Integration is an essential requirement for IAMD, as it provides coordination and synchronisation of all available air and missile defence capabilities. A key pre-requisite for integration is interoperability (procedural, technical and human interoperability).
The Air and Missile Defence Committee (AMDC) is the senior policy committee responsible for all elements of NATO’s Integrated Air and Missile Defence and relevant Joint Air Power aspects. It reports to the North Atlantic Council (NAC), the Alliance’s principal political decision-making body.
The Military Committee Working Group for Air and Missile Defence is responsible for reviewing, advising and making recommendations on military aspects of air and missile defence issues to NATO’s Military Committee, the senior military authority in NATO.
The Defence Policy and Planning Committee (Reinforced) for Missile Defence is responsible for political-military aspects of Ballistic Missile Defence. It also reports to the NAC.
Another committee that reports to the NAC is the Conference of National Armaments Directors, which promotes cooperation between countries in the armaments field and oversees implementation of NATO’s BMD Programme.

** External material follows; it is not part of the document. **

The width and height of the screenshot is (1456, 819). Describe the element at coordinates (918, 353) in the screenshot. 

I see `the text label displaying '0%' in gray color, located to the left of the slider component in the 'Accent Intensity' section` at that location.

Historically, NATO IAMD is an evolution of the concept of NATO Integrated Air Defence. The original concept was implemented in 1961 through the use of the NATO Integrated Air Defence System (NATINADS) under the command and control of the Supreme Allied Commander Europe (SACEUR).
During the Cold War, NATINADS was a largely static system arrayed in belts against a uni-directional and well-defined threat of manned aircraft. Since then, NATINADS has evolved into the NATO Integrated Air and Missile Defence System (NATINAMDS), which meets the challenges of today's less predictable environment and which can deploy and address the full range of air and missile threats.
In light of the significant deterioration of the Euro-Atlantic security environment over the last decade – including increasingly diverse and challenging air and missile threats facing the Alliance, ranging from simple unmanned aerial vehicles (UAVs) to sophisticated hypersonic missiles – NATO has further enhanced its IAMD mission to ensure that it remains flexible and adaptive. Responsive IAMD remains a cornerstone of Alliance solidarity and cohesion.